Las Vegas Sands, controlled by billionaire Sheldon Adelson, halted developments in Macau and Las Vegas to focus on finishing the $5 billion Singapore project and the casino part of its Bethlehem, Pennsylvania, site. The company raised $2.1 billion last week selling stock and warrants, prompting auditor PricewaterhouseCoopers LLC to yesterday remove a warning that there was “substantial doubt” the company could survive.

“They should be okay for the next 12 months,” said Billy Ng, a Hong-Kong based casino analyst at JPMorgan & Chase Co. “They have proven their liquidity. This will help investors’ confidence.”

Adelson and Weidner plan to travel to Asia within the next two weeks to assess the company’s developments, said Weidner, who is also Las Vegas Sands’ chief operating officer.

‘Rough 18 months’

Raising cash and mothballing developments “gets us through what we anticipate to be a very rough 18 months approximately ahead of us until we see recovery, somewhere in 2010 or 2011,” Weidner told an investor meeting in Las Vegas late yesterday.

Las Vegas-based Sands talks with the Singapore Tourism Board “day to day” and the Ministry of Trade and Industry “when there’s an issue that rises to another level,” Weidner said in the interview.

Singapore is “carefully considering” proposals by Las Vegas Sands and Genting International Plc to open their casino resorts in the city state in “progressive” stages, S. Iswaran, senior minister of state for the Trade Ministry, said in Parliament yesterday.

Each of the multibillion-dollar projects must still open as an “ntegrated resort” rather than a “standalone casino,” Iswaran said.

Las Vegas Sands expects to open at least 1,000 hotel rooms in two towers on schedule by the end of 2009, Executive Vice President Bradley Stone said Nov. 10. The company will also open “a portion” of the mall, the casino, and most of Marina Bay Sands’ meeting and conference space, he said.

Hotel, Mall

By mid-2010, Las Vegas Sands plans to open the remaining hotel rooms and most of the mall, with final stages such as a sky park and some suites possibly taking longer, Stone said.

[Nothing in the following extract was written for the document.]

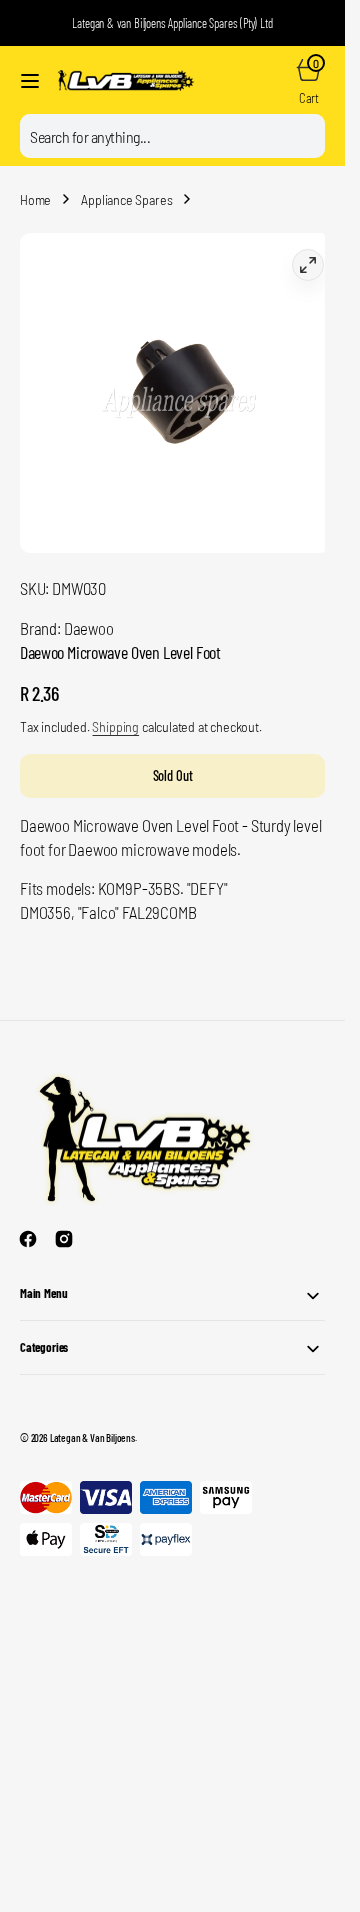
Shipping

Las Vegas Sands didn’t discuss capital-raising options directly with Temasek Holdings Inc. or the Government of Singapore Investment Corp., Weidner said in the interview.

The casino operator has lease commitments for about 46 percent of the Singapore mall space and plans to eventually sell, or otherwise “monetize” its malls in Macau and Singapore, Weidner said.

The company “initially” approached Kwek, the billionaire whose City Developments Ltd. advised Las Vegas Sands on its winning bid for Singapore’s first casino resort, Weidner said.

“We talked to him later about where we stood and what we were doing with the capital raise so far,” he said. “He’s a friend and every time we go to Singapore we sit down and talk with him.”

Bank Discussions

Las Vegas Sands has met with “the major Singapore banks and a lot of international banks” involved in its Singapore project financing, including DBS Group Holdings Ltd., Weidner said.

“We felt compelled to sit down and talk to them and let them know where we are in the cycle,” he said. The company is in talks with international banks about potentially financing the completion of its half-finished Macau projects when credit markets thaw and the global economic environment improves, Weidner added.

Adelson was ranked the third-richest man in the U.S. by Forbes magazine before Las Vegas Sands shares tumbled 94 percent this year. Adelson and his family have invested about $1 billion in the company since Sept. 30.

The company needed the cash to avoid violating the terms of some U.S. loans and triggering defaults that risked forcing it into bankruptcy, the auditors said Nov. 6.

The shares have plunged this year because investors are concerned weakening casino revenue growth in Las Vegas and Macau amid the global financial meltdown will deprive it of the cash needed to pay for expansion projects and loans.

“Any time you have those kinds of transparent conversations, noise happens in the system,” Weidner said. “But the noise ought to all go away.”

Genting International is a unit of Genting Bhd., Asia’s biggest publicly traded casino operator. The company is building a casino resort on Singapore’s Sentosa island.